==== Text

Photo by mbtphoto. Doesn’t he make juggling look easy?

Last night I had a minor melt down. I managed to hold off until the kids were in bed then the ugly thoughts and tears began. Now my overly emotional state might have been caused by the email saying I hadn’t placed in a writing competition I’d entered, the fact that I had gone almost a week without thyroid medication, or that I worked straight through the weekend and got the see my husband for only a few minutes each day (I’m rather high maintenance).
No matter the reason, I was in a bad place.

And while I was sorting my clothes- the nice ones to give away and the sweat pants which would fit once I abandoned my diet and stopped exercise, because why does the crazy night clerk at Circle K need to look good. I mean surely Circle K would hire a failed writer, mother, wife, human being right???

I had a thought. Yes, it hurt a lot a little bit, hush! I imagined myself as a juggler trying to keep all these balls in the air, work stuff, paperwork, work kids, personal kids, hubby, house, cooking, writing, sleep, social media, blogging, reading, working out, showering, crap that come along and fucks up my day. And there are all these balls and they are different size (based on importance) and some things like my family and work have more than one ball because, hello, there is a lot of shit to take care of.

Cold, heavy dread suffocated me as my eyes filled with tears. I shuffled to my computer and began filling out on line application to Circle K. I was never going to be able to do all of this, never. Needing a moment to figure out what my assets to the Circle K International team might be I scrounged up a hidden Snickers bar and while numbing my sorrow with chocolate and caramel, I began to imagine my life without writing.

========

= What you will do =
1. Write out the part of the text that opens with the words containing "Photo by mbtphoto." and closes with "human being right???".
2. Answer these questions using the text:
(a) How long had the writer gone without thyroid medication?
(b) What store does the writer begin an online application for?
(c) What candy bar does the writer find hidden?

==== Supplied information

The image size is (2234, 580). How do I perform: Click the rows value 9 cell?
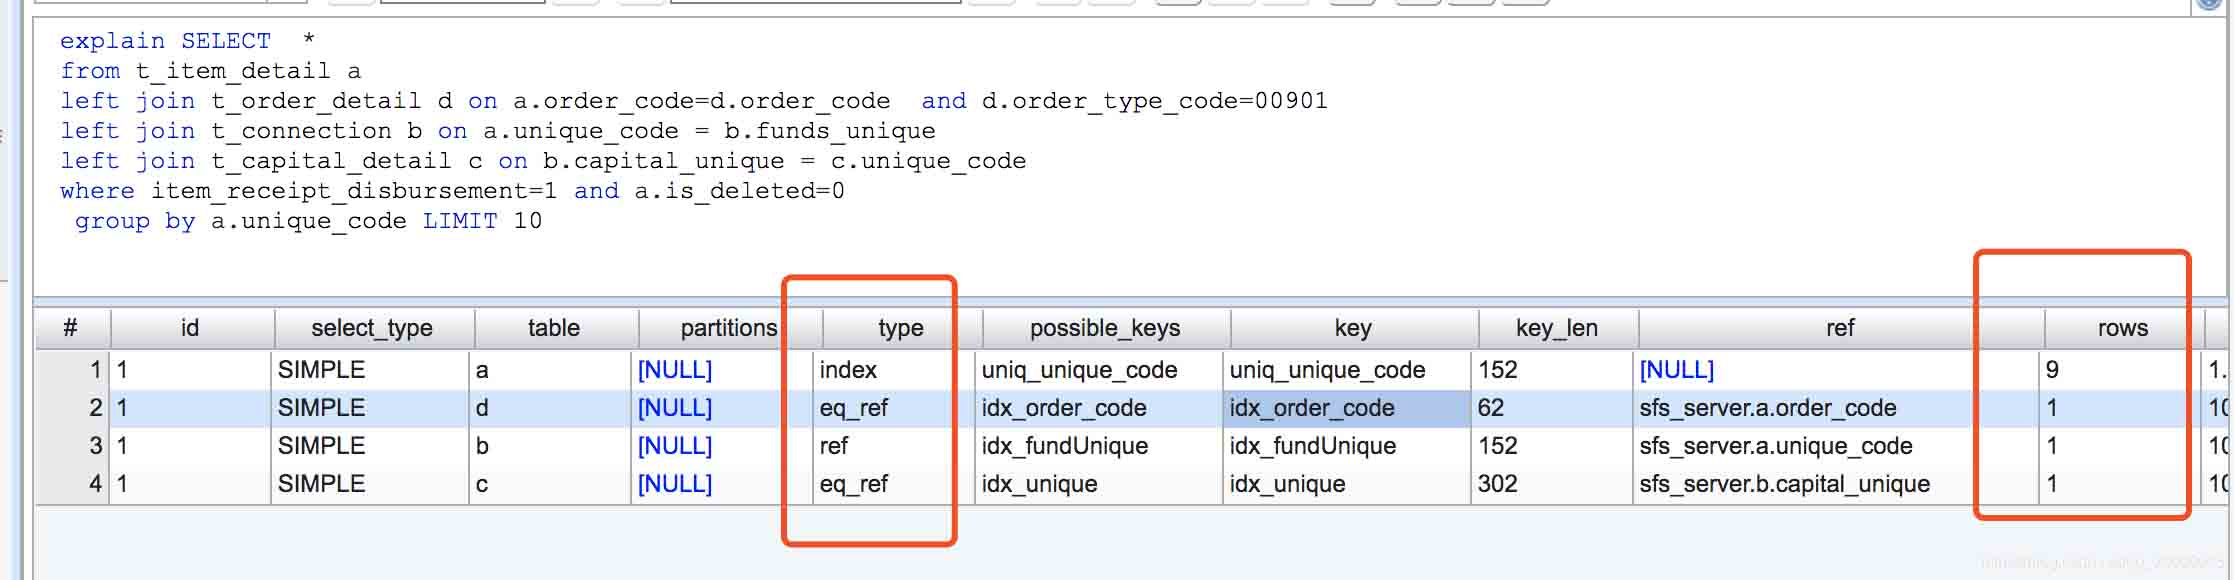pyautogui.click(x=2052, y=370)
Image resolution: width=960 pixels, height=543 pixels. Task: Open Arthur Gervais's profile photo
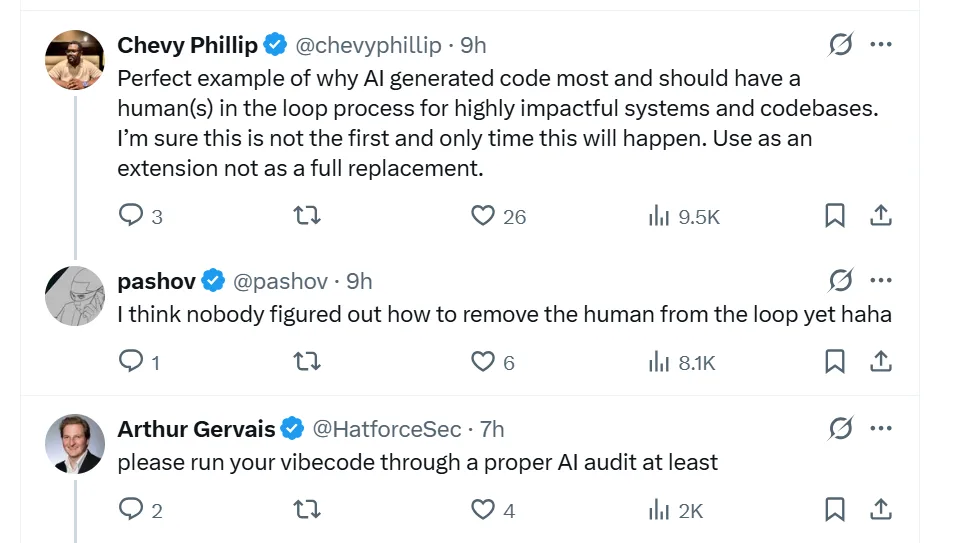75,443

========

= Answers given =
1.
Photo by mbtphoto. Doesn’t he make juggling look easy?

Last night I had a minor melt down. I managed to hold off until the kids were in bed then the ugly thoughts and tears began. Now my overly emotional state might have been caused by the email saying I hadn’t placed in a writing competition I’d entered, the fact that I had gone almost a week without thyroid medication, or that I worked straight through the weekend and got the see my husband for only a few minutes each day (I’m rather high maintenance).
No matter the reason, I was in a bad place.

And while I was sorting my clothes- the nice ones to give away and the sweat pants which would fit once I abandoned my diet and stopped exercise, because why does the crazy night clerk at Circle K need to look good. I mean surely Circle K would hire a failed writer, mother, wife, human being right???

2.
(a) Almost a week.
(b) Circle K.
(c) A Snickers bar.